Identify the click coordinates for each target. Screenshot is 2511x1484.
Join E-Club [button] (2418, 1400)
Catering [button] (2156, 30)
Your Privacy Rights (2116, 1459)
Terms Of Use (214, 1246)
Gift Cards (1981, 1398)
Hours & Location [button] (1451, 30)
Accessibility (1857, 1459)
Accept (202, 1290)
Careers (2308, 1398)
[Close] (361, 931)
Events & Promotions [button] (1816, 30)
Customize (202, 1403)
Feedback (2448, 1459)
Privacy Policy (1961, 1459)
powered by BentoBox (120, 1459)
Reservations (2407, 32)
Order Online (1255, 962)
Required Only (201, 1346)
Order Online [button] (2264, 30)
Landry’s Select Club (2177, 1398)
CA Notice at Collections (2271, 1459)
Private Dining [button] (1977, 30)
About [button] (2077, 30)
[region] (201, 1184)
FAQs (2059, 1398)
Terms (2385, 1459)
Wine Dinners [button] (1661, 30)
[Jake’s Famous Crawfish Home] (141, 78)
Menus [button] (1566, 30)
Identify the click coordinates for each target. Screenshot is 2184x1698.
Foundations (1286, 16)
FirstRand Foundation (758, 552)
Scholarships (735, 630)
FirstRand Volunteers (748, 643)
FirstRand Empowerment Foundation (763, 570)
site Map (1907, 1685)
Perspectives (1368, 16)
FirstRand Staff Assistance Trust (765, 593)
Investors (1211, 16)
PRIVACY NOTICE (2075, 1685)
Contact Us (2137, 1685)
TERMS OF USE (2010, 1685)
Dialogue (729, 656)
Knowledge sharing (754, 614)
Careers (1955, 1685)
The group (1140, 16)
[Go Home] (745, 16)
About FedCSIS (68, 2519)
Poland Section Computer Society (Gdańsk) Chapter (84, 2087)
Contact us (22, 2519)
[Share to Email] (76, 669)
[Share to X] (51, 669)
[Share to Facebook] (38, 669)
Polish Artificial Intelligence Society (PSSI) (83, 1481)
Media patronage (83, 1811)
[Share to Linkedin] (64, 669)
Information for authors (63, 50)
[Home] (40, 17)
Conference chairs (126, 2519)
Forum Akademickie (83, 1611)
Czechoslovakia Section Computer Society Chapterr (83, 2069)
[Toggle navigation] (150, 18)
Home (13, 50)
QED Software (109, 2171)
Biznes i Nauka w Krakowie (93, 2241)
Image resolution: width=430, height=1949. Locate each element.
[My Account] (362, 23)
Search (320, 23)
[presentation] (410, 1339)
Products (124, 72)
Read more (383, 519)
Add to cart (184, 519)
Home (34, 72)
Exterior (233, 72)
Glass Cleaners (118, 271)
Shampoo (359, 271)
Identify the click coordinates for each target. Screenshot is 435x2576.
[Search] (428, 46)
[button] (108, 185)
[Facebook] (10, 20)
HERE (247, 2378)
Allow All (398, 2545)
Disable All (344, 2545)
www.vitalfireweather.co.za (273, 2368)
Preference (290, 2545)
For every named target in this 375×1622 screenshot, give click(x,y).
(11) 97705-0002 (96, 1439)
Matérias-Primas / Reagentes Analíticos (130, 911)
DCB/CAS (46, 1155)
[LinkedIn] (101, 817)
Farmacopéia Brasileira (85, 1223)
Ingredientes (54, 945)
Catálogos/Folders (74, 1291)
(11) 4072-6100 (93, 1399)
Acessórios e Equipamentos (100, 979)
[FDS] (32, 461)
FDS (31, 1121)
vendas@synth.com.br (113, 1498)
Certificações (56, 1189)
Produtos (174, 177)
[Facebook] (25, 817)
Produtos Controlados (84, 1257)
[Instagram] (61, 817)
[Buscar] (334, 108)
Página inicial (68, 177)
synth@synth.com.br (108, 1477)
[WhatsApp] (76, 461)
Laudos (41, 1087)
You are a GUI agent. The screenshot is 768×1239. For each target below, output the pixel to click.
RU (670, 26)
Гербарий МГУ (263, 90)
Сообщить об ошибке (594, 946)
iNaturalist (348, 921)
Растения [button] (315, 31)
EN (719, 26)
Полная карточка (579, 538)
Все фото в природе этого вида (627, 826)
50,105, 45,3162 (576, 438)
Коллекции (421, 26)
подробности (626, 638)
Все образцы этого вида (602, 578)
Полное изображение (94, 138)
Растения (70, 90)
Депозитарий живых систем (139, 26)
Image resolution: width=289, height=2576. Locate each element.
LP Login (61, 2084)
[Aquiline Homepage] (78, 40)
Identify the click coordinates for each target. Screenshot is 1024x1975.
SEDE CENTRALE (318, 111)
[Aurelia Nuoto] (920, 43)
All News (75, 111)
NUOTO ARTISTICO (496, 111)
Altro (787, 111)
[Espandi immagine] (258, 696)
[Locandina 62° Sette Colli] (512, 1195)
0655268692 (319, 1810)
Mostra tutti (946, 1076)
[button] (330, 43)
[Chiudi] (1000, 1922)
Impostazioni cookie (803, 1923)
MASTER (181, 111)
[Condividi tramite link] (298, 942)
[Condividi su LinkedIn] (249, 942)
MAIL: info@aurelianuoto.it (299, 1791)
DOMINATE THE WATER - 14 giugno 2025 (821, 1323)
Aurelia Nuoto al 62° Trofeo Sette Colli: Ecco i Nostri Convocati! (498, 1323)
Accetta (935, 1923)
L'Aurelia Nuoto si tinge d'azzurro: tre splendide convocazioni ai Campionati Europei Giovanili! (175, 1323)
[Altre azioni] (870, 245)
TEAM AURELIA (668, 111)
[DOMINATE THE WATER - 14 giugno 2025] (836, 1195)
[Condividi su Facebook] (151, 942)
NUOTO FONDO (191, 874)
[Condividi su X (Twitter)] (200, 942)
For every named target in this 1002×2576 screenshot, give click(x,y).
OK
-.-.-
● **Activity**
In the entries above, find the line holding "HERE (247, 2378)" and the line holding "[WhatsApp] (76, 461)", then retype exactly those two lines and every line between them, and nothing else.

● **Response to the exercise**
HERE (247, 2378)
Allow All (398, 2545)
Disable All (344, 2545)
www.vitalfireweather.co.za (273, 2368)
Preference (290, 2545)
For every named target in this 375×1622 screenshot, give click(x,y).
(11) 97705-0002 (96, 1439)
Matérias-Primas / Reagentes Analíticos (130, 911)
DCB/CAS (46, 1155)
[LinkedIn] (101, 817)
Farmacopéia Brasileira (85, 1223)
Ingredientes (54, 945)
Catálogos/Folders (74, 1291)
(11) 4072-6100 (93, 1399)
Acessórios e Equipamentos (100, 979)
[FDS] (32, 461)
FDS (31, 1121)
vendas@synth.com.br (113, 1498)
Certificações (56, 1189)
Produtos (174, 177)
[Facebook] (25, 817)
Produtos Controlados (84, 1257)
[Instagram] (61, 817)
[Buscar] (334, 108)
Página inicial (68, 177)
synth@synth.com.br (108, 1477)
[WhatsApp] (76, 461)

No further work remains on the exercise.